▶ [Dataset records]
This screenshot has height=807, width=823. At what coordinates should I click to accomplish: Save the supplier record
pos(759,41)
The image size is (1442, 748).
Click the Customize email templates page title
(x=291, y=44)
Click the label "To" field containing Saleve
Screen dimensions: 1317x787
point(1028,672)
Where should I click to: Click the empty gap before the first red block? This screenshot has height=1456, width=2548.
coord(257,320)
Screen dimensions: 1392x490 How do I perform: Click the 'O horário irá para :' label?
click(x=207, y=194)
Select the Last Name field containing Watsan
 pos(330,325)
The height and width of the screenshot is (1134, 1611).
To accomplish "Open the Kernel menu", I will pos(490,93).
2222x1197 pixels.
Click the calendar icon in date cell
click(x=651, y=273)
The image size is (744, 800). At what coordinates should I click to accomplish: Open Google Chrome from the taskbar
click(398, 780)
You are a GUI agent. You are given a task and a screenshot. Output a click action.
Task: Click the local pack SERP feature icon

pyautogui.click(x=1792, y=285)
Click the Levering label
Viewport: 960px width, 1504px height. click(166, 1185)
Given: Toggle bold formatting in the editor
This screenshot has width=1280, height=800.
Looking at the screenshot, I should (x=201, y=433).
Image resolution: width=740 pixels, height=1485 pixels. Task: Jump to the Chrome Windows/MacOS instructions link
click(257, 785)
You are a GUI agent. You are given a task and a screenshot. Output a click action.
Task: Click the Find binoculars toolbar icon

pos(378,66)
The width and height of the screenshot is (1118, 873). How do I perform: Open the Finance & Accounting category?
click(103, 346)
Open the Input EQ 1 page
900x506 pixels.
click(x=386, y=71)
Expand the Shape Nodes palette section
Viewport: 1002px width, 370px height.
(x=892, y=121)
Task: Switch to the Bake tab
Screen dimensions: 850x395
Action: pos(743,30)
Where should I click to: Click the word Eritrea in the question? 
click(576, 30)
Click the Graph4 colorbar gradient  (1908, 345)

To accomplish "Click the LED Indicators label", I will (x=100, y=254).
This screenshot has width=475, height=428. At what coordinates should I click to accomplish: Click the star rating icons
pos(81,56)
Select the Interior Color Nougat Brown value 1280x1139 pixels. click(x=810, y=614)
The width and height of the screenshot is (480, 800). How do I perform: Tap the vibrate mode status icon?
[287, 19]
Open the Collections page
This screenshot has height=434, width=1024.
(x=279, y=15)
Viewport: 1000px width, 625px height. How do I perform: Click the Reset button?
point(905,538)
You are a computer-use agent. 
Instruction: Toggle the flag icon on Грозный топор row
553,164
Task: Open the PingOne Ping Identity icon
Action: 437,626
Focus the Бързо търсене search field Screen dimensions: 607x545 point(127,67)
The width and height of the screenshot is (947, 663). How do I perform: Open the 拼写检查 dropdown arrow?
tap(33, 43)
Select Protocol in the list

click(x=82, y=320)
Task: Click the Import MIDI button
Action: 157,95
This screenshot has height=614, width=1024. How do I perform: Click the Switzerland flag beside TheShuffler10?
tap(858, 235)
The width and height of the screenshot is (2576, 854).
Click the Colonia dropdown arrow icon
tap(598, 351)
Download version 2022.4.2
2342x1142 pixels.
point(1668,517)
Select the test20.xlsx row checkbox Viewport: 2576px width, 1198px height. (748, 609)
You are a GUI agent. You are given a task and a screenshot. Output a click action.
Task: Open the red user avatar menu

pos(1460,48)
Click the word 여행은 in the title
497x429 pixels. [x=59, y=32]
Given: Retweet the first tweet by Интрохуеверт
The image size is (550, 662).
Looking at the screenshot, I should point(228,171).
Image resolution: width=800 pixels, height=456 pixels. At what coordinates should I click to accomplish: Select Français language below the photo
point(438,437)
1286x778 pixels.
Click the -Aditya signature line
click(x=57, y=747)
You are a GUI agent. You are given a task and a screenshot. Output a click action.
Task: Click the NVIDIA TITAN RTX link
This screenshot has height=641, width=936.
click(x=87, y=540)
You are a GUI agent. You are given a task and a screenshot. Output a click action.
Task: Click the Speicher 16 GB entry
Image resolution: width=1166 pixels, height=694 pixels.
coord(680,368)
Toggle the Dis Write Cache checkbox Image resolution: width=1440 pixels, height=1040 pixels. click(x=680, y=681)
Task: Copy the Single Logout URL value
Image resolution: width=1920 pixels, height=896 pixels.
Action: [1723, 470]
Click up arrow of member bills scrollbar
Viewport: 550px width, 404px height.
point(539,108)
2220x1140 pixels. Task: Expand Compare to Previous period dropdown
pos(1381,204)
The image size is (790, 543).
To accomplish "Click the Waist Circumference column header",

▶ [What this task involves] Can you render the listing above, from its first line up to and including the line with "pos(378,66)", as a JSON list of strings, one string per line, leaving out blank lines?

▶ [Solution to this problem]
[
  "This screenshot has height=807, width=823. At what coordinates should I click to accomplish: Save the supplier record",
  "pos(759,41)",
  "The image size is (1442, 748).",
  "Click the Customize email templates page title",
  "(x=291, y=44)",
  "Click the label \"To\" field containing Saleve",
  "Screen dimensions: 1317x787",
  "point(1028,672)",
  "Where should I click to: Click the empty gap before the first red block? This screenshot has height=1456, width=2548.",
  "coord(257,320)",
  "Screen dimensions: 1392x490 How do I perform: Click the 'O horário irá para :' label?",
  "click(x=207, y=194)",
  "Select the Last Name field containing Watsan",
  " pos(330,325)",
  "The height and width of the screenshot is (1134, 1611).",
  "To accomplish \"Open the Kernel menu\", I will pos(490,93).",
  "2222x1197 pixels.",
  "Click the calendar icon in date cell",
  "click(x=651, y=273)",
  "The image size is (744, 800). At what coordinates should I click to accomplish: Open Google Chrome from the taskbar",
  "click(398, 780)",
  "You are a GUI agent. You are given a task and a screenshot. Output a click action.",
  "Task: Click the local pack SERP feature icon",
  "pyautogui.click(x=1792, y=285)",
  "Click the Levering label",
  "Viewport: 960px width, 1504px height. click(166, 1185)",
  "Given: Toggle bold formatting in the editor",
  "This screenshot has width=1280, height=800.",
  "Looking at the screenshot, I should (x=201, y=433).",
  "Image resolution: width=740 pixels, height=1485 pixels. Task: Jump to the Chrome Windows/MacOS instructions link",
  "click(257, 785)",
  "You are a GUI agent. You are given a task and a screenshot. Output a click action.",
  "Task: Click the Find binoculars toolbar icon",
  "pos(378,66)"
]